Bases: torch.nn.modules.module.Module

Self-attention layer with rotary positional embeddings.

This layer performs self-attention within a sequence, with rotary positional embeddings applied to the queries and keys (and optionally values). It first normalizes the input, projects it to query/key/value space, applies rotary embeddings and attention, then projects back to the original dimension.

The layer provides two forward methods:

  • forward(): This is the default, and is used for sequences in a batch that are of the same length, or are padded to the same length. When padding is used, attention masks need to be provided.

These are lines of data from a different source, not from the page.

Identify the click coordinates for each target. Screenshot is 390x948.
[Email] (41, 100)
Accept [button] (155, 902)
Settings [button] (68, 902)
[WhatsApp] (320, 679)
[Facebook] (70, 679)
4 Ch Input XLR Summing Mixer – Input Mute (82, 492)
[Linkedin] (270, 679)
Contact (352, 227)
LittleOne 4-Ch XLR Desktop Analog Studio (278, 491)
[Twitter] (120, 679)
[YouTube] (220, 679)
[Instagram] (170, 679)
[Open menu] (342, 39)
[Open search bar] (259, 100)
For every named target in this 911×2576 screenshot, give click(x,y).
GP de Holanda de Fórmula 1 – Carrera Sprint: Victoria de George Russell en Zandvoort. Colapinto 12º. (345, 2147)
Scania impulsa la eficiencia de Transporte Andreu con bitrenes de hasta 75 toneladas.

  • forward_varlen(): Uses sequence lengths instead of masks for sequences that are chained together in a single batch dimension. This can be more memory efficient since it avoids padding, but requires the sequences to be concatenated rather than stacked.

Parameters:
  • dim (int) – Dimension of input embeddings

  • heads (int) – Number of attention heads

  • dim_head (int) – Dimension of each attention head

  • dropout (float) – Dropout probability

  • rotate_value (bool) – Whether to apply rotary embeddings to values as well as queries/keys

  • use_xformers (bool) – Whether to use xformers for attention. Defaults to True.

forward(x, rotary_time_emb, x_mask=None)[source]#

Forward pass for fixed-length sequences.

Shape:
  • x: (B, N, D)

  • rotary_time_emb: (B, N, D_h)

  • x_mask: (B, N, N)

  • Output: (B, N, D)

where B is batch size, N is sequence length, D is input dimension, and D_h is head dimension.

forward_varlen(x, rotary_time_emb, x_seqlen)[source]#

Forward pass for variable-length sequences.

Shape:
  • x: (N_total, D)

  • rotary_time_emb: (N_total, D_h)

  • x_seqlen: (B,)

  • Output: (N_total, D)

where N_total is the total sequence length across the batch, B is batch size, D is input dimension, and D_h is head dimension.